With respect to treatment of acute SARS-CoV-2 infection, Paxlovid (nirmatrelvir/ritonavir) is frequently used: Patients should present for treatment within the first five days of symptom onset, and clinicians should be aware of the many drug interactions that this medication may have with other pharmacologic therapies. The University of Liverpool, United Kingdom, has created a website where doctors can check for such interactions.2
Dr. Perritt explained that molnupiravir is another treatment for acute SARS-CoV-2 infection, although variable effectiveness has been reported. A different treatment, bebtelovimab (a monoclonal antibody), is for patients who are not candidates for antiviral therapy, but many resistant strains of SARS-CoV-2 now exist, thereby reducing the overall effectiveness of this medication.

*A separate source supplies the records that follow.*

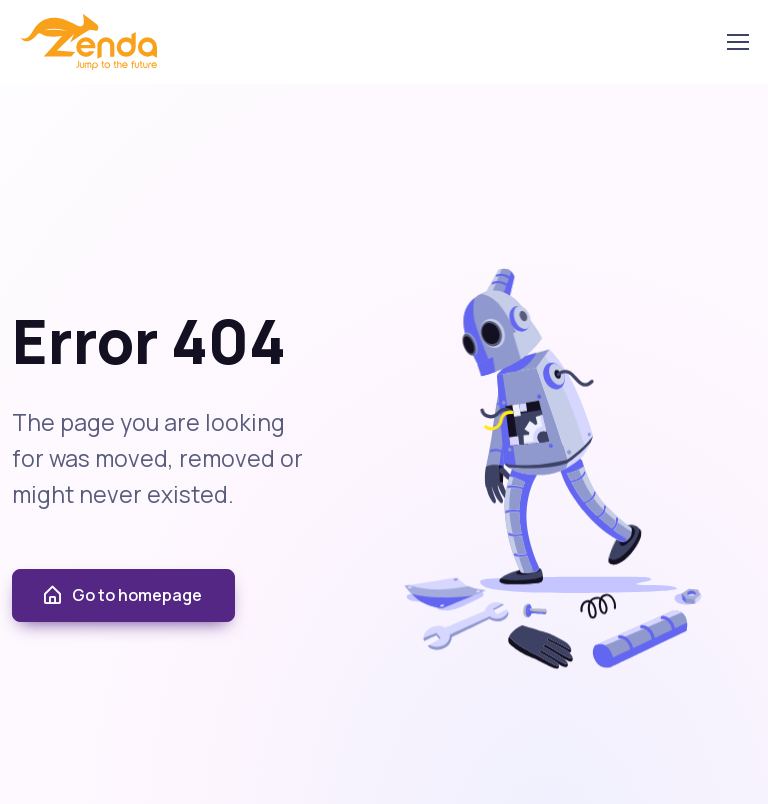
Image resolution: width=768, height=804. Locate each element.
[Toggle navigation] (737, 42)
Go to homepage (121, 595)
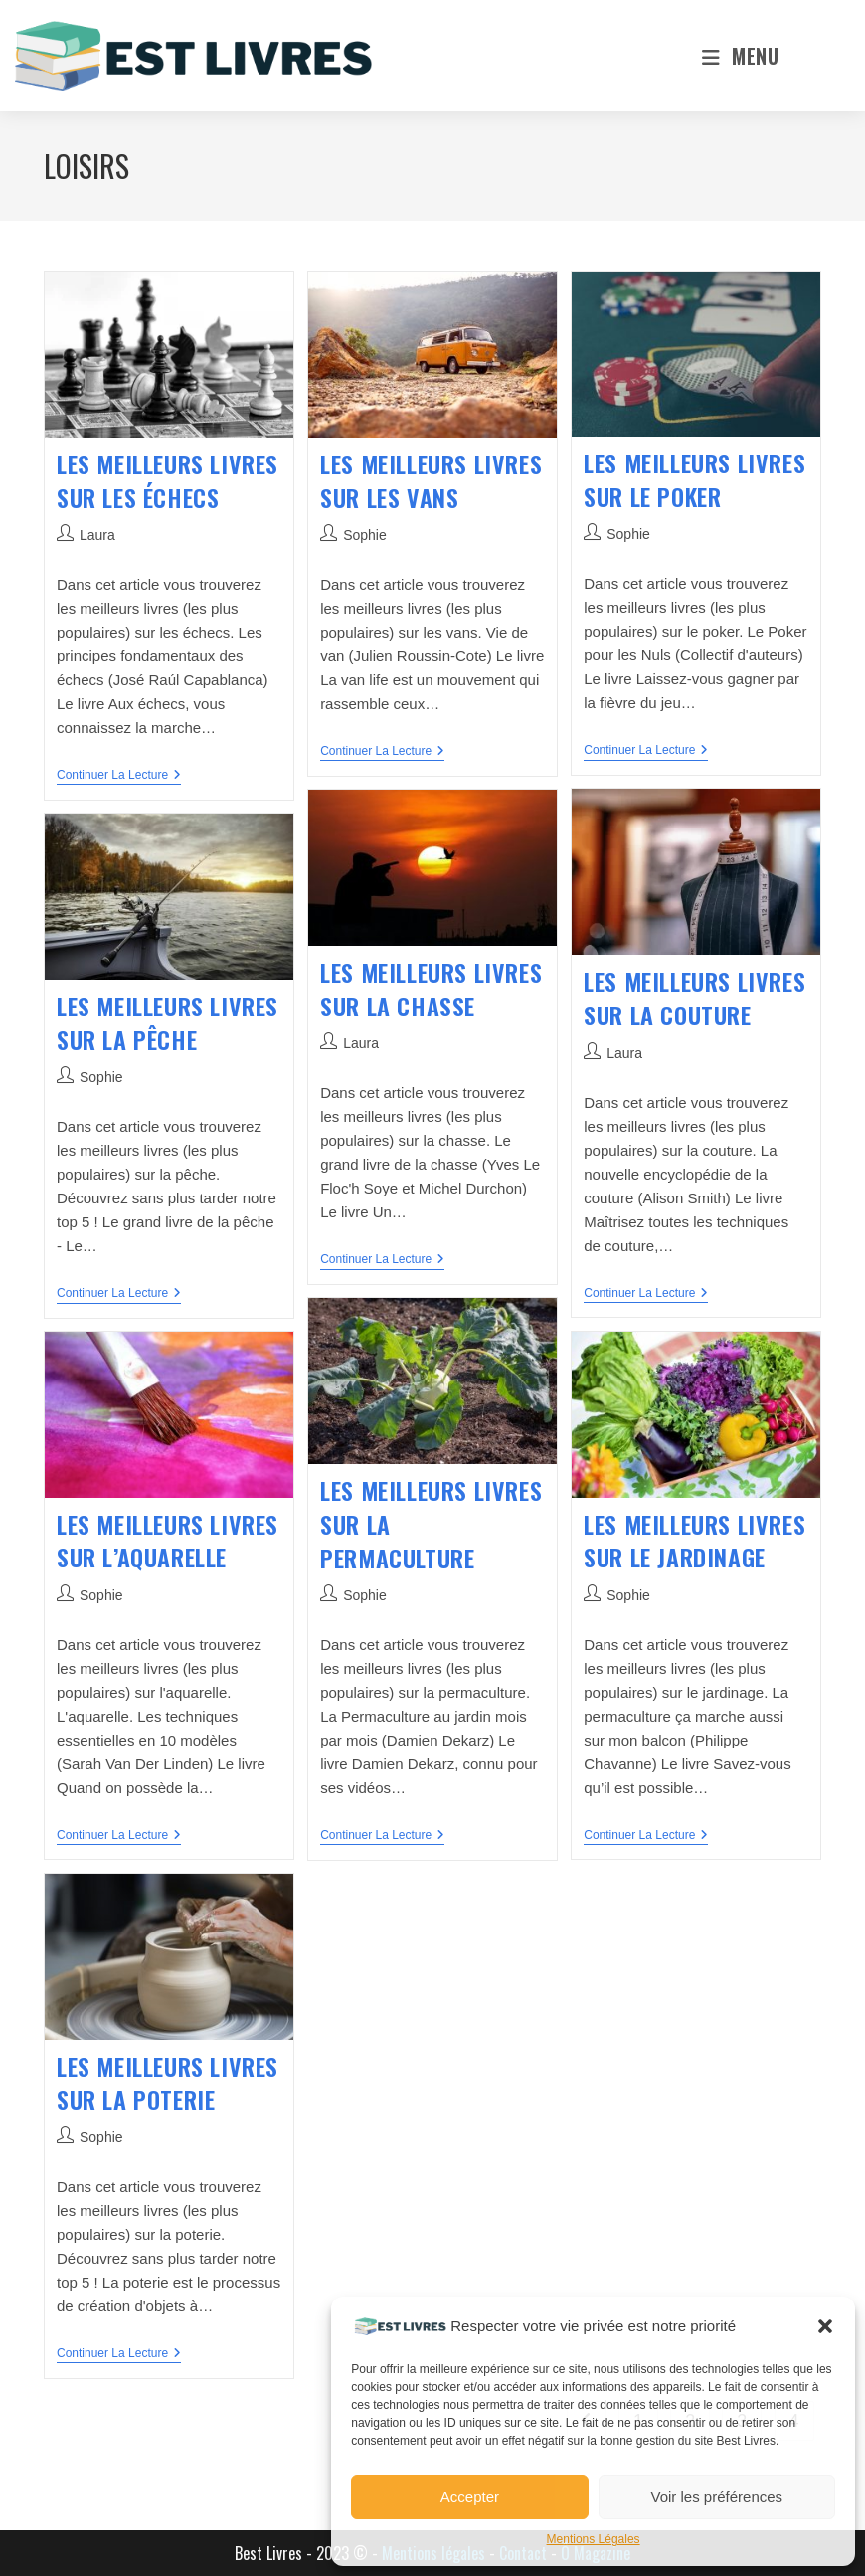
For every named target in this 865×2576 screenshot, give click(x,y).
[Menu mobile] (740, 56)
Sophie (365, 535)
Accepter (469, 2496)
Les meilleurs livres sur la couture (694, 997)
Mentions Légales (593, 2539)
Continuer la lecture (119, 776)
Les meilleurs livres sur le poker (694, 479)
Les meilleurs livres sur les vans (431, 480)
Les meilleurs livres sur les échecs (167, 480)
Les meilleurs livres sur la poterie (167, 2082)
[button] (825, 2326)
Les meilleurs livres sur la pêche (167, 1022)
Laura (97, 535)
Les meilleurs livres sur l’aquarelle (167, 1540)
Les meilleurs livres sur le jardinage (694, 1540)
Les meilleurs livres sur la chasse (431, 988)
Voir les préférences (717, 2496)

Dr. Perritt concluded her talk by predicting remdesivir will see increasing use in the outpatient setting in the years to come.
Therapies
The second lecturer in the session was Stephen Saw, PharmD, BCIDP, clinical pharmacy specialist (infectious diseases) at the Hospital of the University of Pennsylvania, Philadelphia. Dr. Saw provided an overview of the timeline related to use of interleukin-6 (IL-6) inhibition, glucocorticoids and Janus kinase inhibition in the treatment of patients with COVID-19.

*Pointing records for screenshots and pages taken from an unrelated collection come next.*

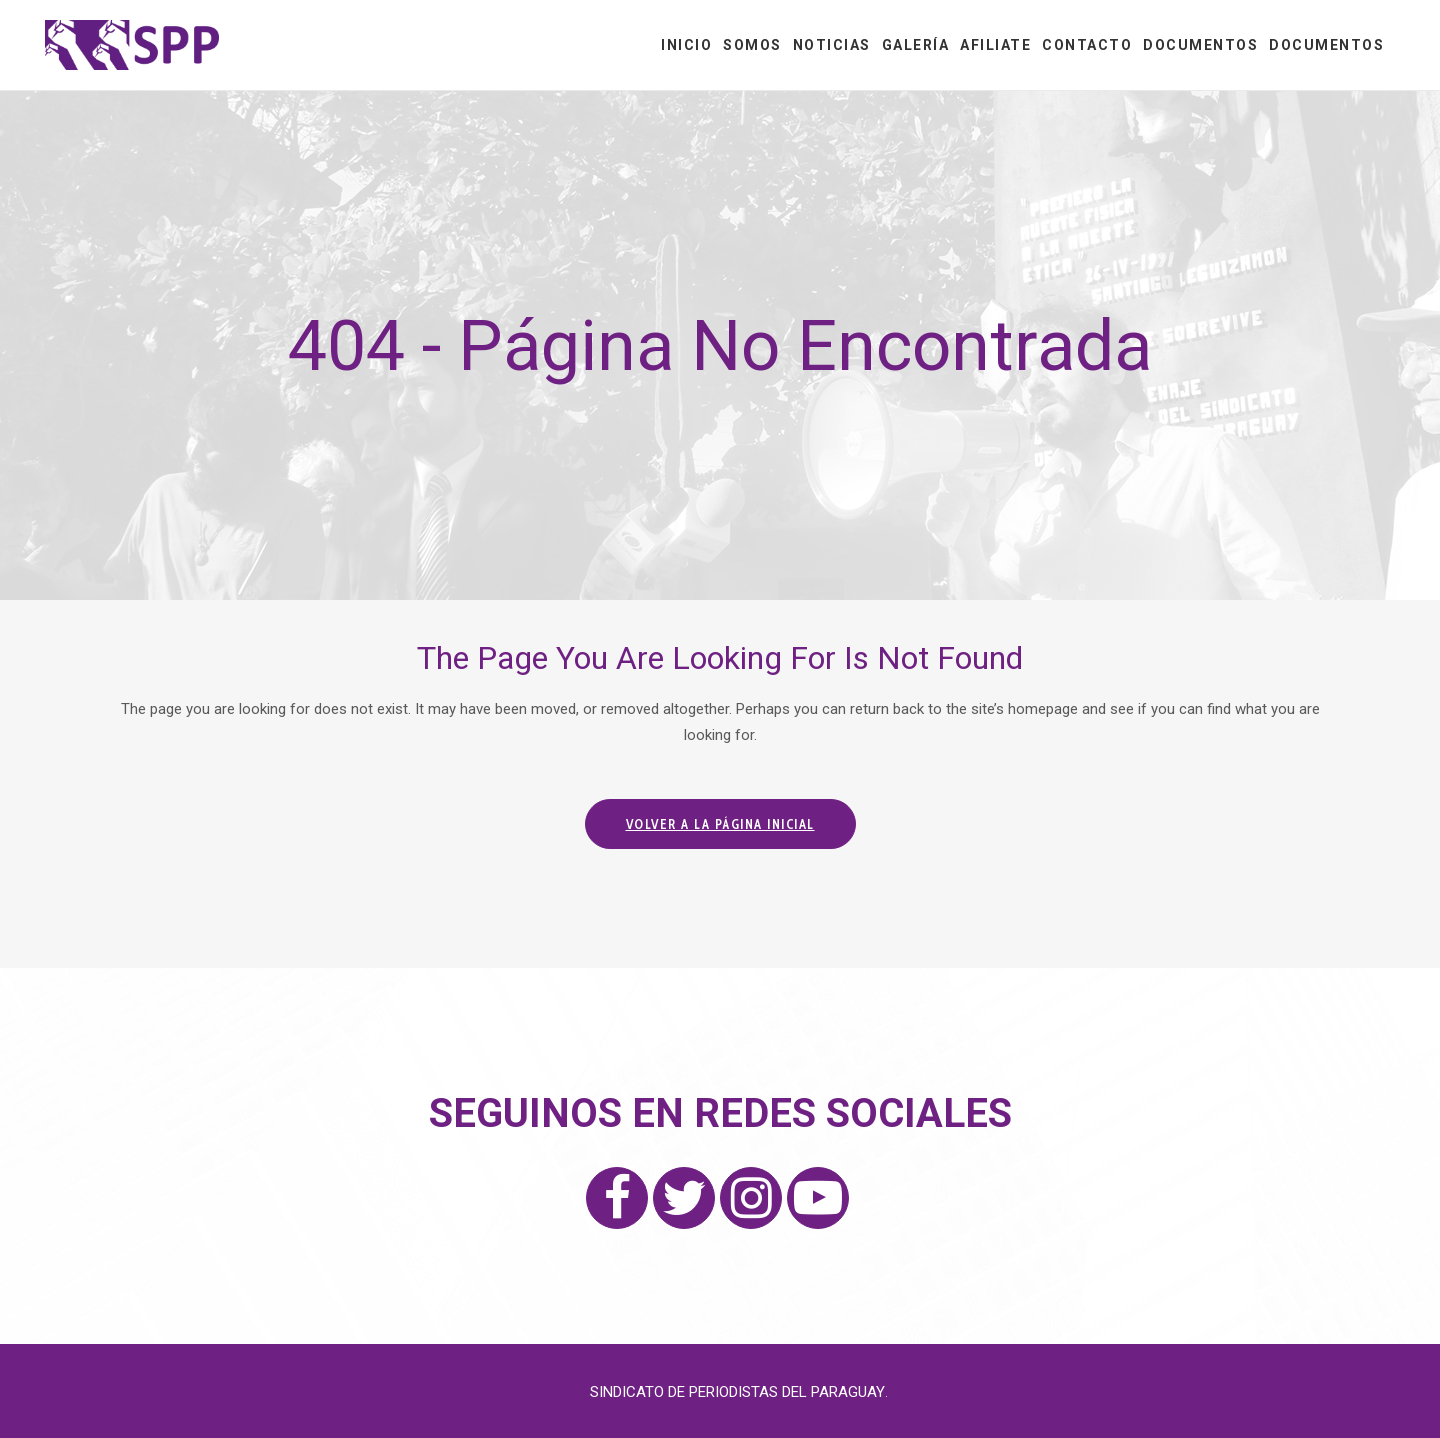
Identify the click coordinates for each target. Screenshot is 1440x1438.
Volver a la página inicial (720, 824)
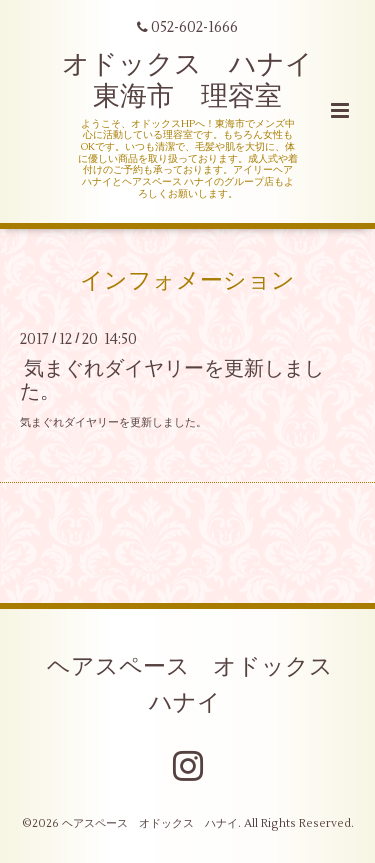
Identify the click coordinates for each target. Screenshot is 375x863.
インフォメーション (187, 280)
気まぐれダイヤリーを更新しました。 (172, 380)
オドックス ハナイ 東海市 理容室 (201, 80)
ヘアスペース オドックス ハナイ (201, 685)
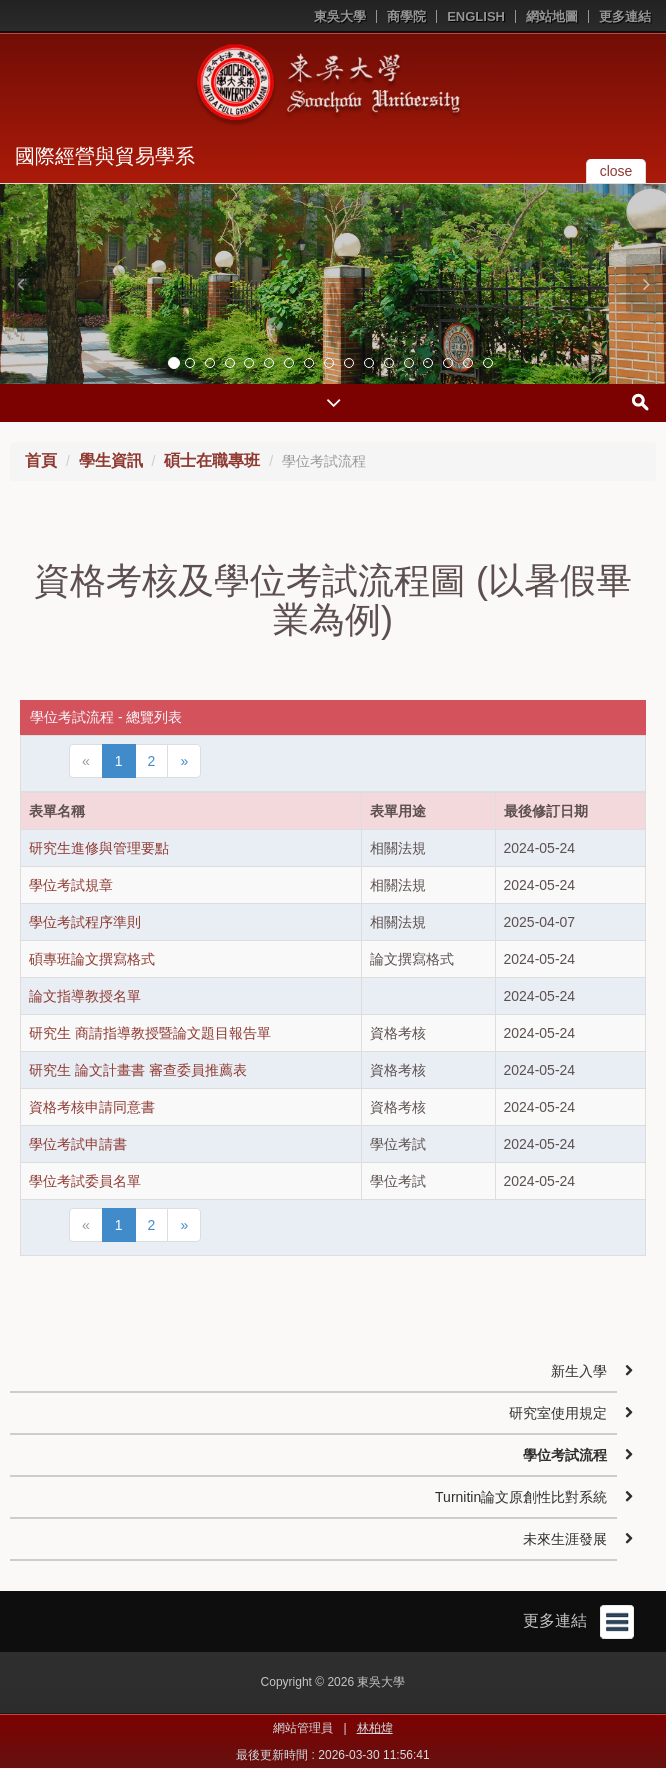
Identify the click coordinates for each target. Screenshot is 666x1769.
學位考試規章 (71, 885)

On these topics, he first discussed the REMAP-CAP study, an international, multifactorial, adaptive platform trial that involved randomization of adult patients with COVID-19 (within 24 hours after starting organ support in the intensive care unit) to treatment with tocilizumab, sarilumab or standard care (i.e., the typical care being provided to patients with COVID-19 at each clinical site). The primary outcome evaluated was respiratory and cardiovascular organ support-free days.

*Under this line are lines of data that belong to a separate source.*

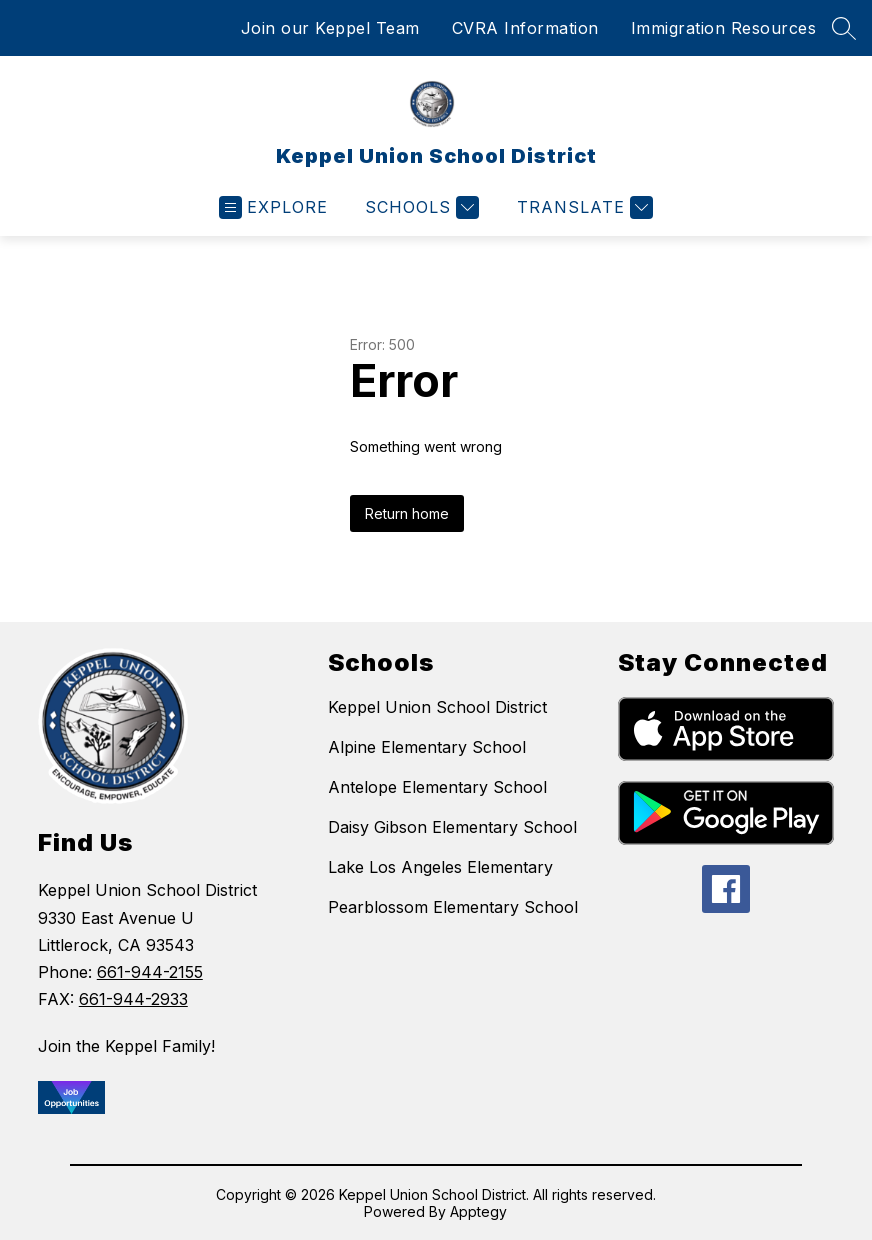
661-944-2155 (150, 972)
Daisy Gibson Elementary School (452, 827)
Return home (407, 513)
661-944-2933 (133, 999)
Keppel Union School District (437, 707)
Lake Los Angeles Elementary (440, 867)
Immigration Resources (724, 28)
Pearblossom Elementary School (453, 907)
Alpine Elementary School (427, 747)
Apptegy (478, 1211)
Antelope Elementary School (437, 787)
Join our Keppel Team (330, 28)
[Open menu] (273, 207)
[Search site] (844, 28)
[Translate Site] (582, 207)
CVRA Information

In this study, both tocilizumab and sarilumab met the predefined criteria for efficacy, and an analysis of 90-day survival showed improved survival in the pooled IL-6 receptor antagonist groups, with a hazard ratio compared with the control group of 1.61 (95% confidence interval, 1.25 to 2.08).3
Dr. Saw went on to discuss the RECOVERY study, a controlled, open-label trial in which patients hospitalized with COVID-19 who were receiving a range of possible treatments were randomized to receive oral or intravenous dexamethasone at a dose of 6 mg once daily for up to 10 days or to receive usual care alone (i.e., the typical care that was being provided to patients with COVID-19 at that time). The primary outcome was 28-day mortality. In this study of more than 6,000 patients, the age-adjusted rate ratio of 28-day mortality was 0.83 when comparing the dexamethasone group to the standard of care group (95% confidence interval, 0.75 to 0.93; P<0.001).4 This reduced rate of 28-day mortality in the dexamethasone group was impressive, but Dr. Saw noted that some possible limitations of the study included subjective inclusion and exclusion criteria, and a heterogeneous patient population.